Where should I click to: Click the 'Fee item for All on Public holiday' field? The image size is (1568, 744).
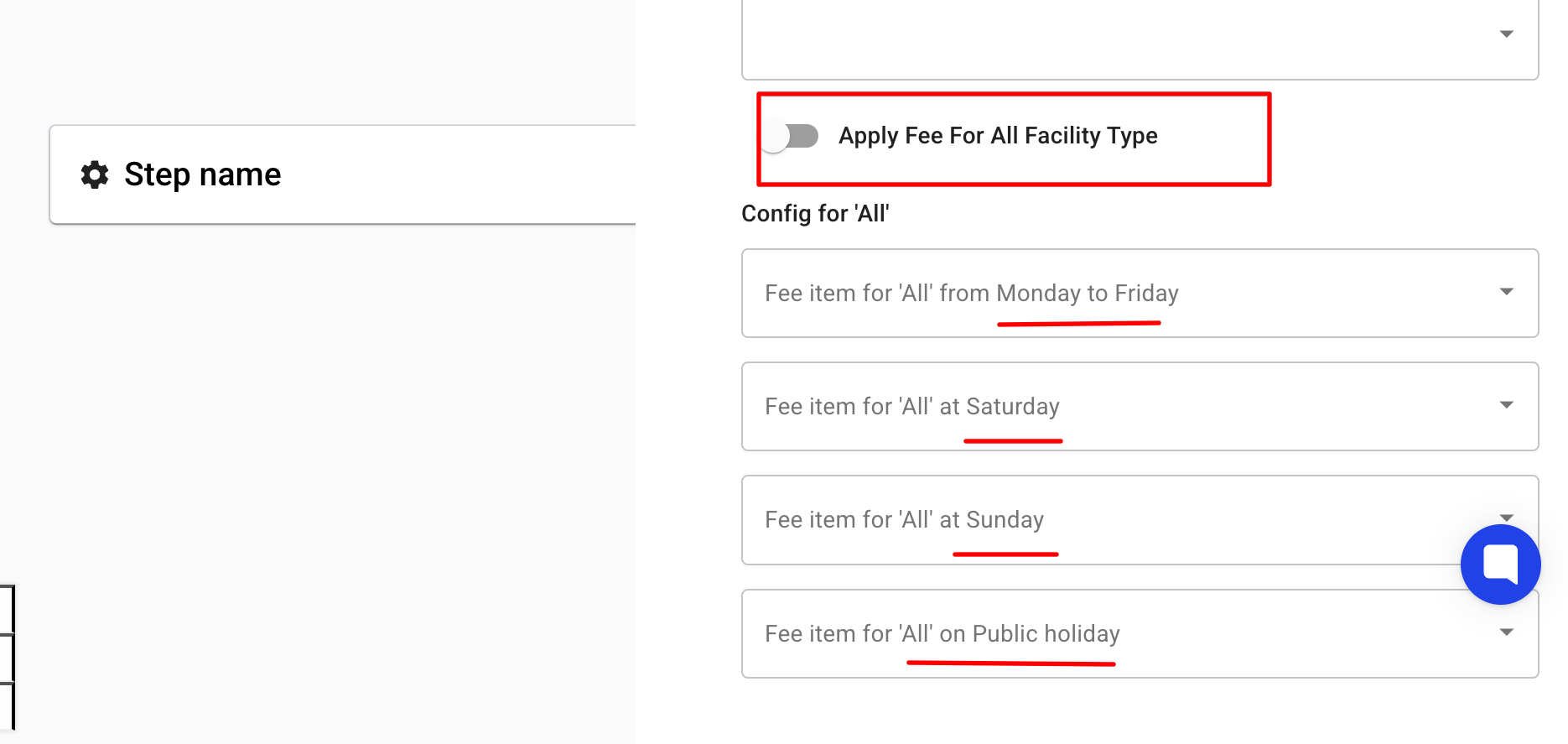click(x=1090, y=634)
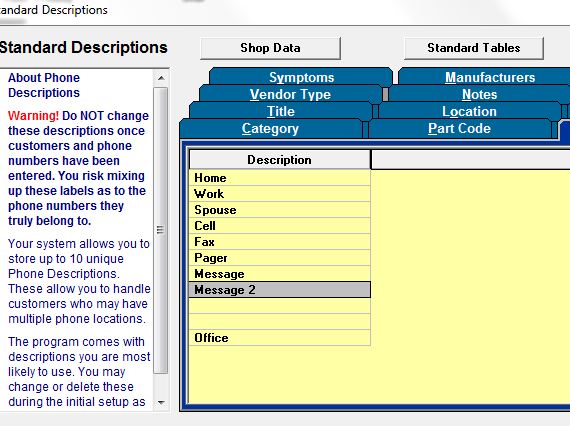Screen dimensions: 570x426
Task: Select the Pager description row
Action: click(280, 258)
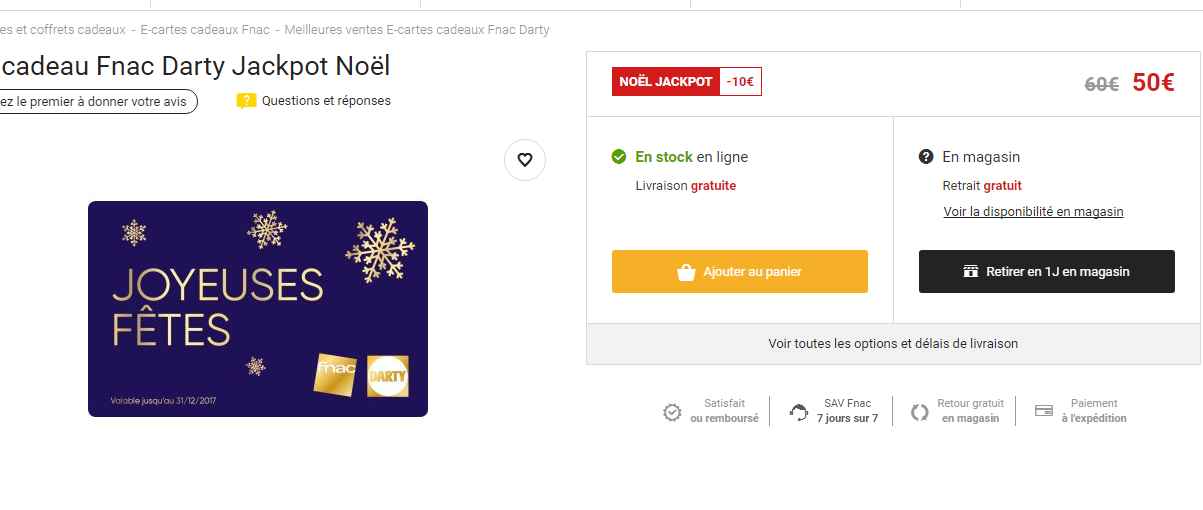The width and height of the screenshot is (1203, 510).
Task: Click the heart wishlist icon
Action: point(525,160)
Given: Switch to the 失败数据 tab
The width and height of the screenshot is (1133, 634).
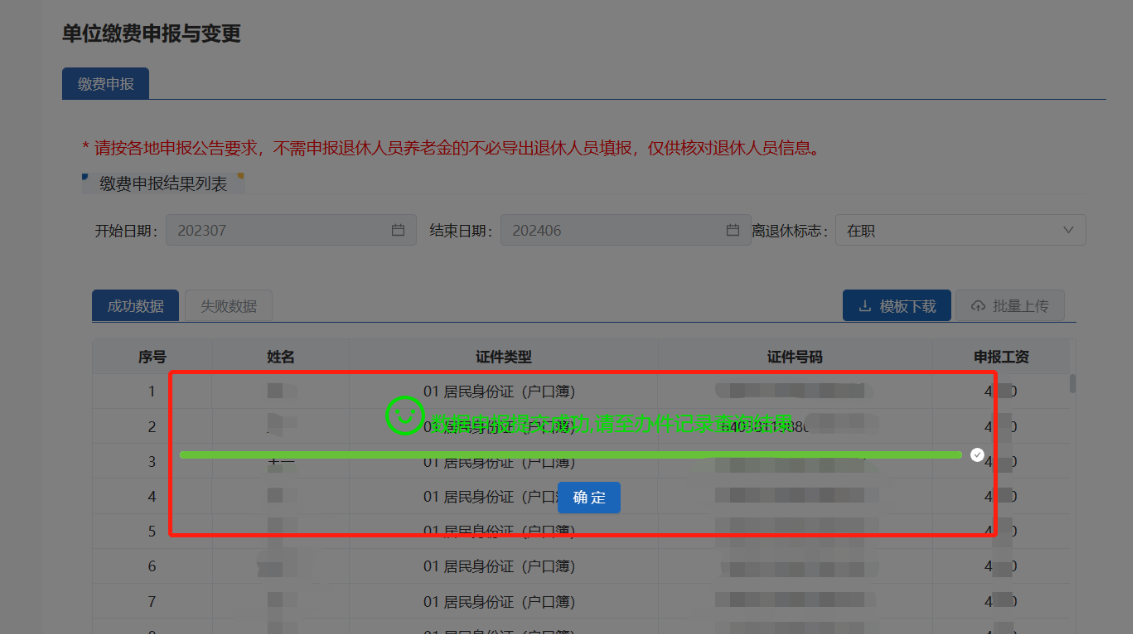Looking at the screenshot, I should [228, 306].
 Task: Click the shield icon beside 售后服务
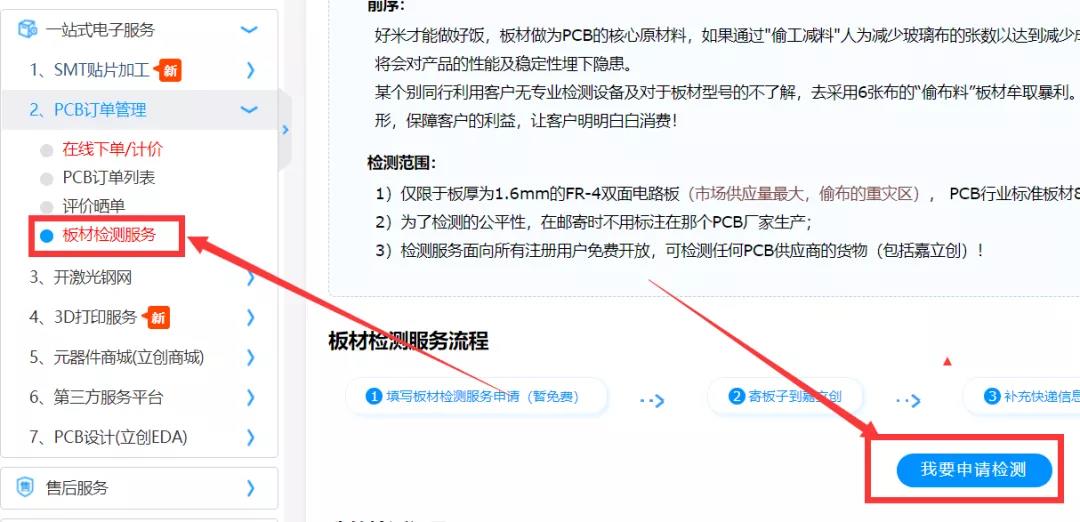tap(25, 488)
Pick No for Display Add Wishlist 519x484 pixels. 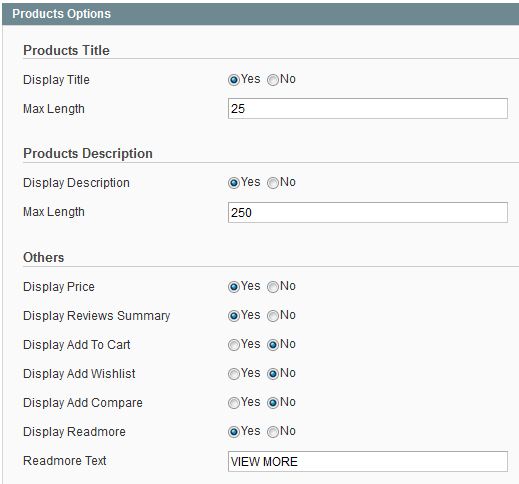click(x=273, y=374)
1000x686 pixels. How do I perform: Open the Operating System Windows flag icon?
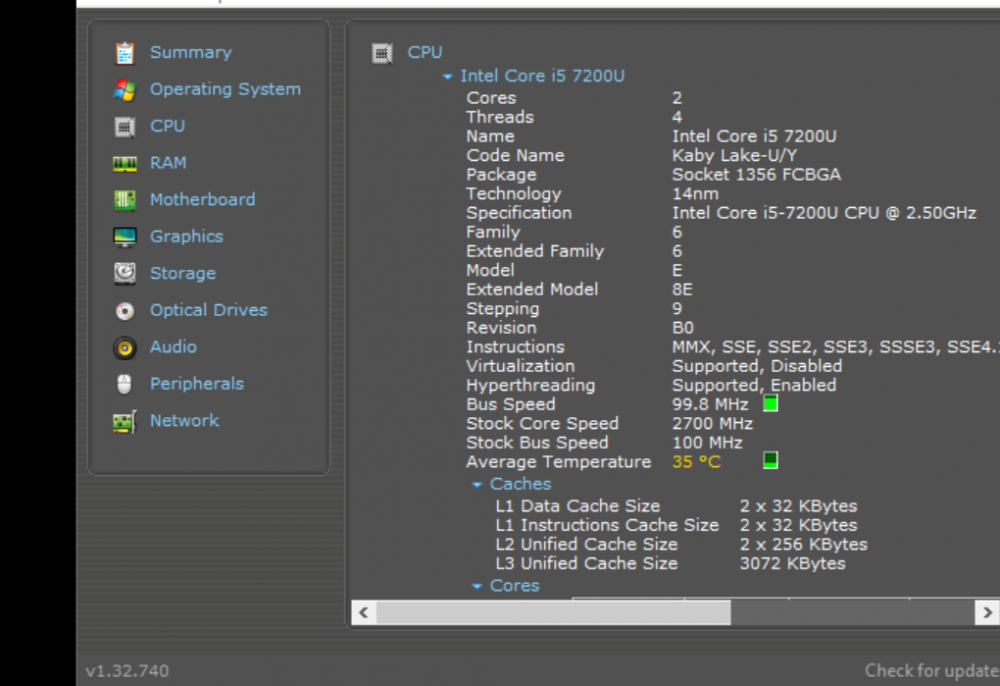(x=124, y=90)
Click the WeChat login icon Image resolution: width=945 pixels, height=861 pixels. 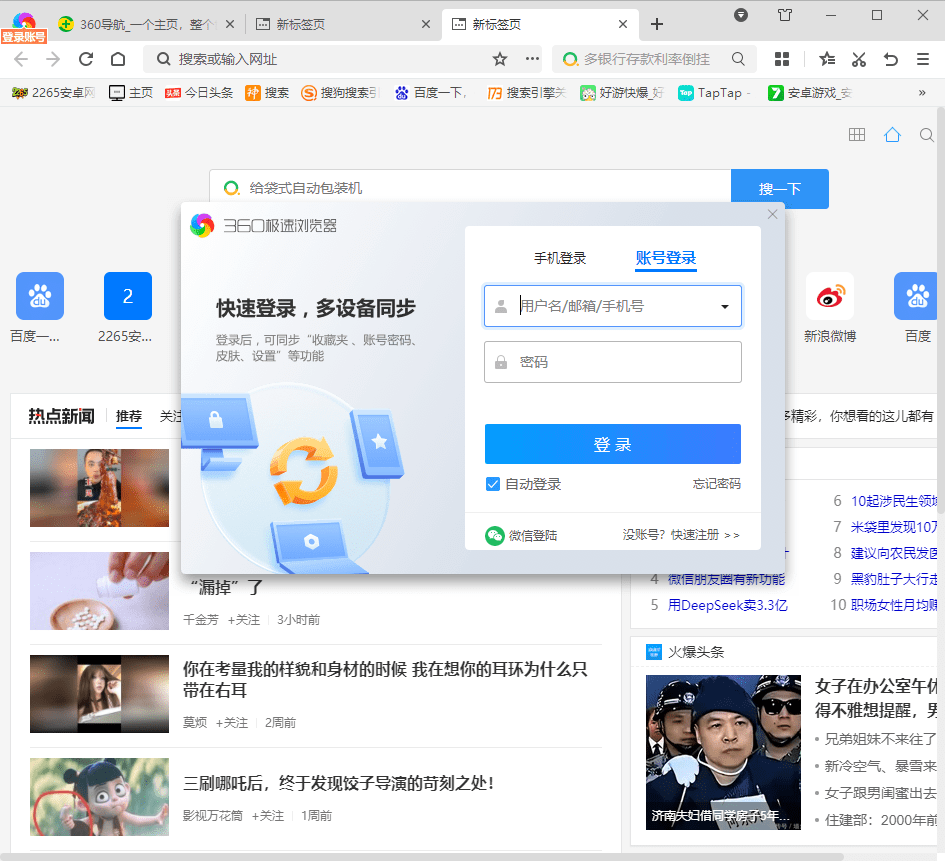tap(494, 536)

◆ Your instructions
Print, with pictures removed, exactly the lines of the records above from the top through the line containing "Given: Switch to the 失败数据 tab".

◆ Task output
Where should I click to: Click the 'Fee item for All on Public holiday' field? The image size is (1568, 744).
click(x=1090, y=634)
Screen dimensions: 570x426
Task: Select the Pager description row
Action: click(280, 258)
The width and height of the screenshot is (1203, 510).
Task: Click the heart wishlist icon
Action: point(525,160)
Given: Switch to the 失败数据 tab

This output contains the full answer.